Ağır kuraklık koşulları ile Türkiye'de başta buğday, arpa, mercimek, şeker pancarı ve pamuk olmak üzere, tarımsal üretim alarm veriyor. Yağışların geçen yıla göre yüzde 75'e varan oranlarda azalması ile tarım alanlarında büyük bir endişe hakim. İklim şartlarının don ve sel tehlikeleriyle de bu şekilde devam etmesi halinde ise azalan üretimle birlikte son olarak yüzde 77.87 olarak ölçülen gıda enflasyonunun 2023'te daha da artması bekleniyor.

EN BÜYÜK DARBE GÜNEYDOĞU'YA

Tüm bölgeleri etkileyen bu kurak iklimde en ağır darbeyi ise yağışların yüzde 75 azaldığı Güneydoğu alırken, Doğu Anadolu Bölgesi aralık ayı yağışları son 27 yılın en düşük seviyesine indi.

YAZ AYLARINDA SU KESİNTİLERİNE GİDİLEBİLİR

Sürecin bir-iki ay daha böyle devam etmesi durumunda daha büyük sorunlar yaşanacağına dikkat çeken uzmanlar, yaz aylarında su kesintilerine gidilebileceğini ifade etti.

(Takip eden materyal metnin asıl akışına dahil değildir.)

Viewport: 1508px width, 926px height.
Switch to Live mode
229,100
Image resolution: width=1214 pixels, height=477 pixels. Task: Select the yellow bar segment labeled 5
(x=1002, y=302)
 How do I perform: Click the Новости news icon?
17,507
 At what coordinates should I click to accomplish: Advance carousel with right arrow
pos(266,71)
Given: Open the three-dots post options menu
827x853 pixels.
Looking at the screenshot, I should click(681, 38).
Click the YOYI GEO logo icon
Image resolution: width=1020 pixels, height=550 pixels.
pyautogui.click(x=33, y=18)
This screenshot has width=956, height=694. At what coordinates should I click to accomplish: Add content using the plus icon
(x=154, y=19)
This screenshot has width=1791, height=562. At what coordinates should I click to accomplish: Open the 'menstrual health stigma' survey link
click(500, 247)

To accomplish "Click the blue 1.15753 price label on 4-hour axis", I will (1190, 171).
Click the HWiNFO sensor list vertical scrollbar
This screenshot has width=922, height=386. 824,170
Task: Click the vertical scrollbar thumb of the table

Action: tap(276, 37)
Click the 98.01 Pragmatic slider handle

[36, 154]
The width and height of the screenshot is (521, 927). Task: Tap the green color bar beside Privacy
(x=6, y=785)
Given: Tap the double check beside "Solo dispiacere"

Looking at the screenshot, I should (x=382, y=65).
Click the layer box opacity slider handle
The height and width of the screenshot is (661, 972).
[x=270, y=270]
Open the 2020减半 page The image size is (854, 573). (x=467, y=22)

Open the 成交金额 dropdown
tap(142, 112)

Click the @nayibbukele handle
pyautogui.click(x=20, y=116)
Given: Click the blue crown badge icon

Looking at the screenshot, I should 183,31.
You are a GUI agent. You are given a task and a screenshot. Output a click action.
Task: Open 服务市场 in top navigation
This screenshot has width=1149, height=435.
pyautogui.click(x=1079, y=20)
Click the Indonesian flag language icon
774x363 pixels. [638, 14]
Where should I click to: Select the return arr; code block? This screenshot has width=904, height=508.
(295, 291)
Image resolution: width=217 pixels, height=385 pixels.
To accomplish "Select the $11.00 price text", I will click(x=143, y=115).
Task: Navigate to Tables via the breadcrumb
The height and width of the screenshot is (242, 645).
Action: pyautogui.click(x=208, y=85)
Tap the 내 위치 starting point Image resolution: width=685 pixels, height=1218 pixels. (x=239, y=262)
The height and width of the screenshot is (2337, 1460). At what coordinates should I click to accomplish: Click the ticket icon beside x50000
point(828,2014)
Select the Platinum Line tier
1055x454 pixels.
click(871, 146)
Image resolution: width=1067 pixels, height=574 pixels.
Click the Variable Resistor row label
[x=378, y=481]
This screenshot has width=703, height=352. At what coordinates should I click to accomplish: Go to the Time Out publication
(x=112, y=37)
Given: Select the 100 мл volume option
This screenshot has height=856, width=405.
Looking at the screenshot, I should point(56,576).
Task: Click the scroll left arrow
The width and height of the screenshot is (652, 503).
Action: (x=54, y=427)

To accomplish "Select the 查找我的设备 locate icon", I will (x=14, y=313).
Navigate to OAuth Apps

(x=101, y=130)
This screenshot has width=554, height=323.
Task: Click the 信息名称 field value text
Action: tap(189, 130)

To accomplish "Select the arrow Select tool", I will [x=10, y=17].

BAKAN KURUM DA TEHLİKEYİ İŞARET ETTİ

Çevre, Şehircilik ve İklim Değişikliği Bakanı Murat Kurum da geçtiğimiz günlerde "Sanayide Yeşil Dönüşüm ve Sürdürülebilir Kalkınma Zirvesi"nde konuştu. İklim değişikliğinden kaynaklanan afetlerin her geçen gün etkisini ve şiddetini artırarak, dünyayı biraz daha yaşanmaz hale getirdiğini anlatan Bakan Kurum, birçok çevresel, sosyal ve ekonomik soruna yol açan bir iklim değişikliğinin çok yönlü ve küresel bir sorun olduğuna işaret etti. Kurum, "Kuraklık ve susuzluk tehlikesi adeta kapımıza dayandı. Doğal alanlarımızda yine göllerimizde akarsularımızda, şehirlerimizde kuraklığı net bir şekilde hissediyoruz." dedi.

Meteoroloji Genel Müdürlüğü verilerini paylaşan Kurum, "Kuraklık aslında meteorolojik, tarımsal ve hidrolojik kuraklık olarak üçe ayrılıyor ve şu anda yaşadığımız kuraklık meteorolojik bir kuraklıktır. En son 2008 yılında böyle bir kuraklıkla karşı karşıya kaldık ve bu kuraklık neticesinde su kaynaklarımızda ciddi oranla azalma yaşandı. Tarım maliyetlerinde ve üretimde hem girdiler hem de maliyetleri artıran, belki önümüzdeki süreçte bu suları dahi bulamayacağımız bir endişeye de hepimizi sevk ediyor." diye konuştu.